(Exercise text begins)

And therein lies the rub. To do this will take nothing less than a full repudiation of Bush's social and foreign policies, a full discrediting of the ideas and agendas of the Christian far-right, big business, and neo-conservative policy wonks who help to keep him in place and who have done so much damage to America in the name of doing good. In short, the full catasptrophe must come home to roost.

As a proud member of the "Give 'Em Enough Rope" school of political thinking...I said it four years ago and I'll say it again: George Bush and his cohorts just need anough rope to hang themselves sure as Saddham Hussein was an evil doer. But they just haven't had enough rope yet.

Since just a scratch over half of the electorate remained convinced that Bush's policies actually have some redemptive for the country, it's clear that Americans just haven't taken enough of Bush's "medicine" to make them sick yet. And America needs to get sicker before it can get better.

I hold that Bush's ideas and policies are not so dangerous that we cannot weather four more years. In fact, the real and lasting danger lies in a slingshot return of the ideas and policies that Bush represents.

Bush's policies are so wrong, so backward, and so damaging to Americans that they must be fully and entirely repudiated, lest they and their proponents find a way to maintain their hold on power.

Let me give you my best James Carville impression:

What, what...what are the odds...after eight years of George W. Bush runnin' this country into the ground, guttin' the environment and gettin' Vietnamed out of Iraq...what are the odds that a Republican, any Republican, I don't care if it's John McCain, Jebbie Bush or even The Terminator himself's gonna be President of the United States?...I say just about zero. That means, if George W. Bush is re-elected, the next Democratic nominee is gonna be President of the United States. I say that nominee's gonna be Hillary Clinton. That's right, you heard me right. If George W. Bush is the price America has to pay to get its first woman President, and Hillary is the price Republicans will have to pay for giving America four more years of George W. Bush's own peculiar brand of failure, then who should be more horrified?

George Bush energizes more people to become new Democrats than John Kerry could ever dream of. If Saddam Hussein in America's Tar Baby, then the re-election of George W. Bush is likely the Democrats' Briar Patch.

If the Democrats should be worried about four more years of George W. Bush, then the Republicans should be afraid...they should be very afraid of what will follow if they fail to reign in Bush's policies and win the war they started in Iraq.

(Exercise text ends)

## List of tasks
- A) In the piece on Bush's re-election, who does the writer, speaking as James Carville, say the next Democratic nominee will be?
- B) Transcribe the piece on Bush's re-election from "I hold that" up to and including "that Bush represents.".

(Information supplied begins)

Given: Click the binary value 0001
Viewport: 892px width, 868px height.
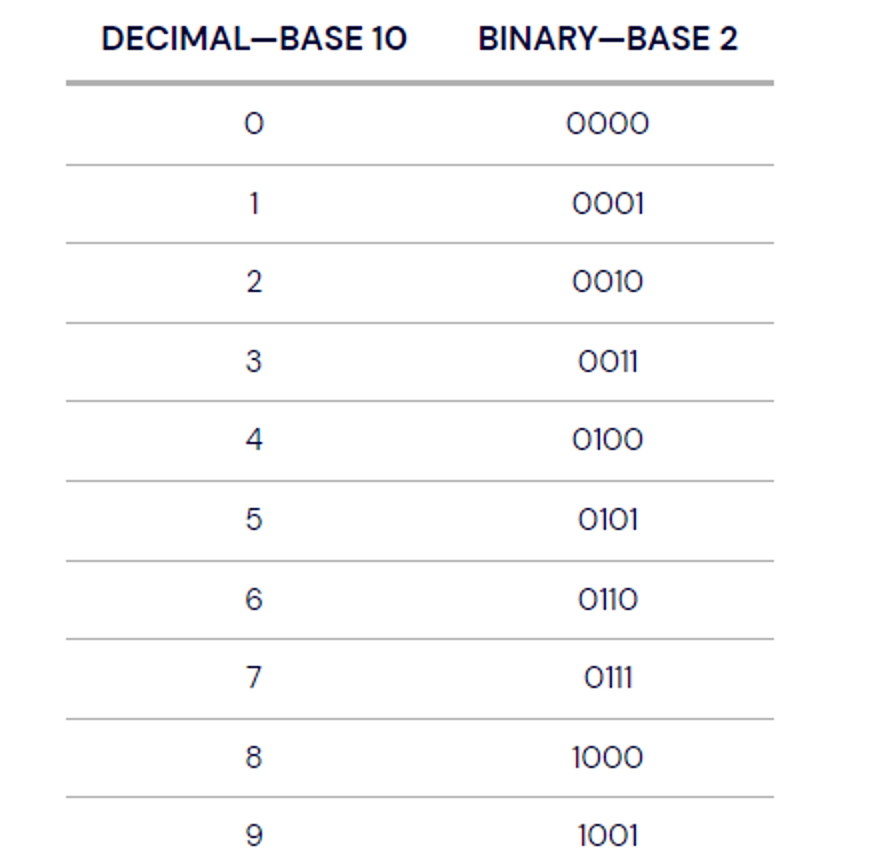Looking at the screenshot, I should tap(608, 204).
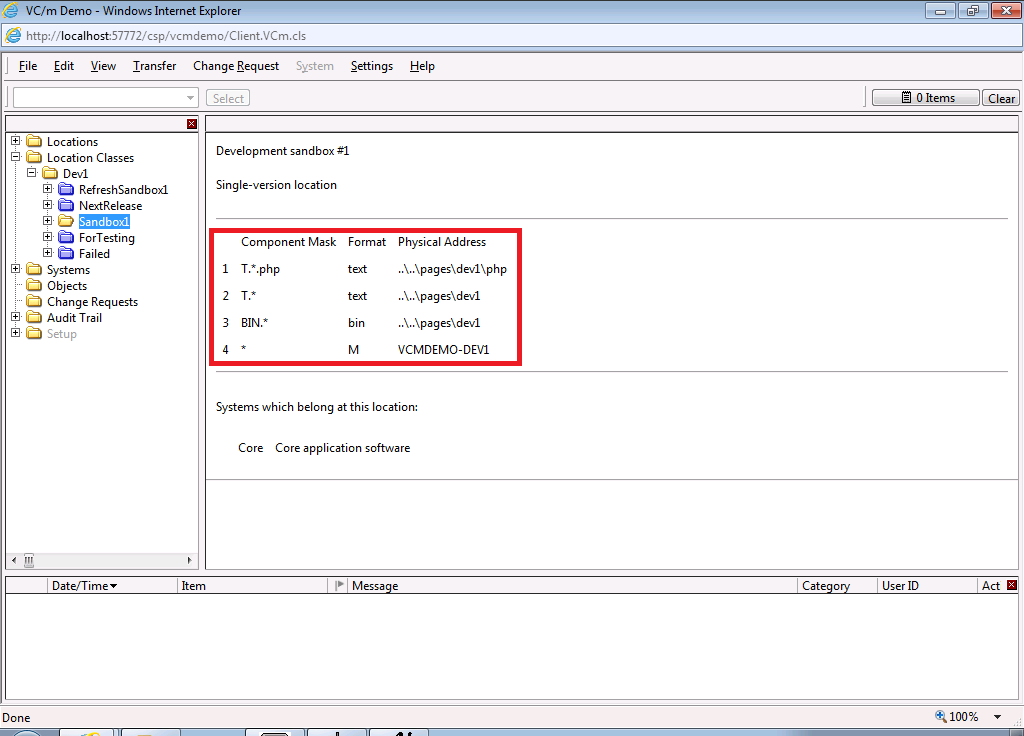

(Information supplied ends)

## Responses to the exercise
- A) Hillary Clinton

- B)
I hold that Bush's ideas and policies are not so dangerous that we cannot weather four more years. In fact, the real and lasting danger lies in a slingshot return of the ideas and policies that Bush represents.